We explored Shanghai, Hangzhou, and Suzhou before and after the program, though our monastery was in Ningbo, a couple of hours south of Shanghai not far from the eastern coast. The monastery itself was big enough, but there was only a handful of monks in residence. The laypeople we met were absolutely lovely and treated us with tremendous kindness (sometimes even in spite of our overabundance of youthful western attitude). The food was wonderful vegetarian temple fare, which my mentor Dr. Clower at CSUC had told me was “functionally near vegan”—thankfully he was right, and 90% of the food was entirely free of animal products—and the atmosphere in the country was without the pollutants one expects of a major Chinese city.
I shaved my head, meditated a whole lot, washed my laundry by hand, and was lectured to by three really fantastic Ph.Ds who came to teach us, in addition to getting lessons in Taiji, calligraphy, and Chinese Zen painting, all from people who graciously volunteered their time to us.
It was humbling, to say the least.
I had my heart broken in several significant ways, fell in love with the people I met and lived with, and experienced a more severe culture shock on my return than I could have expected. As it turns out, living in community with people day in and day out can have a profound effect on a person, and can make living alone in a large house with nobody but a dog rather lonely and opulent-feeling.

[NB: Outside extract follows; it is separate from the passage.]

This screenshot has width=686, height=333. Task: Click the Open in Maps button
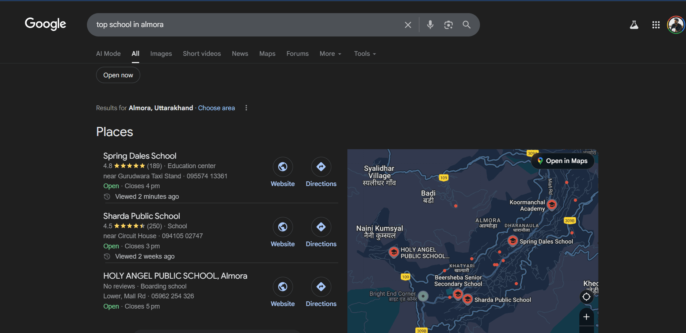pyautogui.click(x=563, y=161)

Perhaps I’ll write more about the experience at some point, if somebody bothers me enough to get me to do it, but otherwise I will at some point finish getting all the photos online somewhere (Google Photos has not been cooperating as far as the uploading process goes, for some reason) and will make an update.
So what’s next? Japan! And for a whole lot longer!
I don’t know for absolutely certain whether or not I’ll be going. I’ve been nominated for direct exchange to Shinshu by CSUC, but will have to wait to hear from Shinshu whether they’ve accepted me—but I’m assured this is a mere formality and there’s very little chance they’ll say no, barring some sort of unusual circumstance. The bigger issue is money, and I’m currently in the middle of applying for every scholarship opportunity I can find to apply for. It’s entirely possible that I won’t find enough funding to make the trip a reality, but I suppose equally possible that I’ll scrape together enough to make it happen. I guess time will tell.
Either way, it’s terrifying. My Japanese is still pretty sub-par, especially when it comes to speaking and listening in live-fire situations; but that’s exactly why I need to be there. I will, of course, be sure to set up a blog of some kind to document the trip, hopefully both in English and Japanese, and I’ll be attempting to visit a number of Buddhist and Shinto sites while there to take pictures to send back to my fellow Religions Club members and everyone in the Comparative Religions department.
With that, I’ll sign off, because this has gotten unbearably long and I’ve got three more scholarship applications that come due in two days.
Wish me luck!
皆さん、よい学期と夏を!
僕は今アプリケーションを書き込みます。